Saved entries
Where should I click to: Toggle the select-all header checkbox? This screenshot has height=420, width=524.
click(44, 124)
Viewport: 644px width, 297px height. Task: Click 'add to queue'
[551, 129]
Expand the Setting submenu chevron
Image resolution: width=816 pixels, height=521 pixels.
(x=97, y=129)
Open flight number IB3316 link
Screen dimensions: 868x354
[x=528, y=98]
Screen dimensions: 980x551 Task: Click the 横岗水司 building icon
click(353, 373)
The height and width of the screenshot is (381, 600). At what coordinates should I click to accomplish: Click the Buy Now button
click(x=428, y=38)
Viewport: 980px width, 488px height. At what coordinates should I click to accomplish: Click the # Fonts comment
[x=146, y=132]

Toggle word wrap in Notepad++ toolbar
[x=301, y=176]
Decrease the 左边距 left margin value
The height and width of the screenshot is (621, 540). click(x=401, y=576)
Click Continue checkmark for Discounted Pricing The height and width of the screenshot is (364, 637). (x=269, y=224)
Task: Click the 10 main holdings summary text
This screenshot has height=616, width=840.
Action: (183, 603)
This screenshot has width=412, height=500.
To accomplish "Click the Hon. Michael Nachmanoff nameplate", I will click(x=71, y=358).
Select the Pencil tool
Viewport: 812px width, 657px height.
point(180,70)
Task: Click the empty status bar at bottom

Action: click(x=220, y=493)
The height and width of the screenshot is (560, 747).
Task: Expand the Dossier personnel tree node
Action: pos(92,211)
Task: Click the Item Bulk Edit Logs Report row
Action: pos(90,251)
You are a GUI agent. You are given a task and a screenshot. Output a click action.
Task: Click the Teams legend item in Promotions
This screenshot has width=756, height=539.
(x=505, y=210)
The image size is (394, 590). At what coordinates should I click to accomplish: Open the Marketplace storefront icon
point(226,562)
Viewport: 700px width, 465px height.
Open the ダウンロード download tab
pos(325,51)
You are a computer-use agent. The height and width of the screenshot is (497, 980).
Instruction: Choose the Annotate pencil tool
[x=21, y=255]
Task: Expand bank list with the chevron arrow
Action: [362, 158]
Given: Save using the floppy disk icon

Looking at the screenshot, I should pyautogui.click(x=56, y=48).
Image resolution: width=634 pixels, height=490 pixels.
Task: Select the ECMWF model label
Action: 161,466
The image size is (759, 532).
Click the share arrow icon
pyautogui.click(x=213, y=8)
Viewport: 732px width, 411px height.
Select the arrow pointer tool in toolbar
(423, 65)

> _Exercise description_: The reply should hold only the lines from the top of the records through the line that has "You are a GUI", each one exact.

> _Expected output_:
Where should I click to: Toggle the select-all header checkbox? This screenshot has height=420, width=524.
click(44, 124)
Viewport: 644px width, 297px height. Task: Click 'add to queue'
[551, 129]
Expand the Setting submenu chevron
Image resolution: width=816 pixels, height=521 pixels.
(x=97, y=129)
Open flight number IB3316 link
Screen dimensions: 868x354
[x=528, y=98]
Screen dimensions: 980x551 Task: Click the 横岗水司 building icon
click(353, 373)
The height and width of the screenshot is (381, 600). At what coordinates should I click to accomplish: Click the Buy Now button
click(x=428, y=38)
Viewport: 980px width, 488px height. At what coordinates should I click to accomplish: Click the # Fonts comment
[x=146, y=132]

Toggle word wrap in Notepad++ toolbar
[x=301, y=176]
Decrease the 左边距 left margin value
The height and width of the screenshot is (621, 540). click(x=401, y=576)
Click Continue checkmark for Discounted Pricing The height and width of the screenshot is (364, 637). (x=269, y=224)
Task: Click the 10 main holdings summary text
This screenshot has height=616, width=840.
Action: (183, 603)
This screenshot has width=412, height=500.
To accomplish "Click the Hon. Michael Nachmanoff nameplate", I will click(x=71, y=358).
Select the Pencil tool
Viewport: 812px width, 657px height.
point(180,70)
Task: Click the empty status bar at bottom

Action: click(x=220, y=493)
The height and width of the screenshot is (560, 747).
Task: Expand the Dossier personnel tree node
Action: pos(92,211)
Task: Click the Item Bulk Edit Logs Report row
Action: pos(90,251)
You are a GUI agent. You are given a task and a screenshot. Output a click action.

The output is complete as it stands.